> [What to work on]:
1. According to the album reviews, in what year did the Velvet Underground's recording of "New Age" appear on Loaded?
2. Reproduce verbatim the lines of the entries from the line containing "Open the System gear icon" through the line containing "pyautogui.click(x=430, y=339)", both included.

> [Passage shown]:
------------

Reed's "New Age" is typical of Amos' attention to emotional detail. The Velvet Underground's 1970 recording on Loaded was a tale of quick sex and faded glamour, Reed's rewrite of Sunset Boulevard for the Andy Warhol crowd ("You're over the hill right now/And you're looking for love"). Amos, however, turns to an earlier draft that Reed performed live with the VU in 1969, a first-person moan of a soul gorged with lust but racked with need. Scarring the heavy sigh of her electric piano with sneering-fuzz guitar, Amos boosts Reed's monotonic empathy ("Waiting for the phone to ring/Lipstick on my neck and shoulder") with the lived-in aroma of damp bedsheets and stubbed-out cigarettes. She also pulls "I'm Not in Love" out from under British ironists 10cc -- stripping their 1975 hit of its art-pop gleam, dragging the denial inside into the open -- and plugs Neil Young's "Heart of Gold" into a guitar-army squall cribbed from the Stooges' "I Wanna Be Your Dog," connecting the twin electricities of pure devotion and animal sex.

Amos can misread the point of a song's original arrangement. The Boomtown Rats' 1979 single "I Don't Like Mondays" was at once florid and chilling, arch pop journalism about a real-life tragedy: a teenage girl turned sniper. Amos' naked piano and the girlish hurt in her voice soften the horror, reducing the killing to candied tragedy. She replaces the beastly guitars in Slayer's "Raining Blood" with sepulchral piano but wails like she can't make up her mind whether she wants to be Laura Nyro or Diamanda Galas.

But Amos always shoots bravely, if not wisely, and it is all worthwhile just for "97' Bonnie and Clyde," in which Amos turns Eminem's wife-killing fantasy inside out: speaking in the afterlife whisper of the dead woman in the trunk of the car, comforting her baby daughter in the moments before her body is thrown into the water. "No more fighting with Dad, no more restraining order," she coos with relief, intoning the hook from the Eminem track -- the chorus of Bill Withers and Grover Washington Jr.'s "Just the Two of Us" -- in her own piercing falsetto, a liberated spirit soaring in love and anguish. Eminem may get the royalties, but he no longer owns the song. (DAVID FRICKE)

Live V (Radioactive)

Talk about miracles: Live, once unremittingly serious purveyors of three-chord diatribes of spiritual longing, have finally lightened up. On the lilting confessional ballad "Call Me a Fool," vocalist Ed Kowalczyk shares what he learned on what was apparently a long search: "I can't believe I finally found the key, the door, the trick/It was all in my mind/Now I'm one with the fools of love." Happy to be counted among the fools, Kowalczyk doesn't lampoon enlightenment on this hard-grinding hip-hop-tinged album, his group's fifth effort. But he's far less haughty about holiness than he was circa Secret Samadhi in 1997. Now he peddles the enlightened life with tongue in cheek and makes fun of a rival with sexual double-entendres on "Deep Enough." Kowalczyk may have filtered some of the bluster from his lyrics, but he has wisely left the jagged edges in his music. Whether stomping through a mean rock grind ("Simple Creed") or evoking a more reflective mood (the Glen Ballard-produced "Forever May Not Be Long Enough"), Live don't hit you over the head as much, but they're still a band of true believers, more interested in rousing people awake than merely entertaining them. (TOM MOON)

------------

> [Provided information]:
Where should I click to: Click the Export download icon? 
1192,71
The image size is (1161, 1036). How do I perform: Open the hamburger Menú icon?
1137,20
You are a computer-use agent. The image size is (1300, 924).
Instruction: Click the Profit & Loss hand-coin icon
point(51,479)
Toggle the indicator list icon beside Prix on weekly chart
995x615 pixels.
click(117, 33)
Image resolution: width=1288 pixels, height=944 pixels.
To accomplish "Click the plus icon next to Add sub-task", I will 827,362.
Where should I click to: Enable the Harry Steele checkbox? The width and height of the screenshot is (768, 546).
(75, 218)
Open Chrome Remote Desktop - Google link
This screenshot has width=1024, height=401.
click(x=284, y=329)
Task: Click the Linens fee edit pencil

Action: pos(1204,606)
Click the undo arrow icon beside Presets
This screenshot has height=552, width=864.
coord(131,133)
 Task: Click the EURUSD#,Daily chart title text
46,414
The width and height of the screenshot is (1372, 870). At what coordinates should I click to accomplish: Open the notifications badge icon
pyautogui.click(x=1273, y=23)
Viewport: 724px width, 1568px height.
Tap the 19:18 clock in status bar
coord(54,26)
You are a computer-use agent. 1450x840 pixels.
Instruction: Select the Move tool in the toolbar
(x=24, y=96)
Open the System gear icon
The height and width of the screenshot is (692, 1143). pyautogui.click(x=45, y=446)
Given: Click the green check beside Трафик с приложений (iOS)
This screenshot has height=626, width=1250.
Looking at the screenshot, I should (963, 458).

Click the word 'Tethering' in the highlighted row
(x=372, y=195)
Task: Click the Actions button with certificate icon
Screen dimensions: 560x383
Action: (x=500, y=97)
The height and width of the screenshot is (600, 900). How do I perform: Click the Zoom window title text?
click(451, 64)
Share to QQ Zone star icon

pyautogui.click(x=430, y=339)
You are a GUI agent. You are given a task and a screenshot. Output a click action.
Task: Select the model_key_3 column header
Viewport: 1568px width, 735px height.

------------

> [Results for the exercise]:
1. 1970

2.
Open the System gear icon
The height and width of the screenshot is (692, 1143). pyautogui.click(x=45, y=446)
Given: Click the green check beside Трафик с приложений (iOS)
This screenshot has height=626, width=1250.
Looking at the screenshot, I should (963, 458).

Click the word 'Tethering' in the highlighted row
(x=372, y=195)
Task: Click the Actions button with certificate icon
Screen dimensions: 560x383
Action: (x=500, y=97)
The height and width of the screenshot is (600, 900). How do I perform: Click the Zoom window title text?
click(451, 64)
Share to QQ Zone star icon

pyautogui.click(x=430, y=339)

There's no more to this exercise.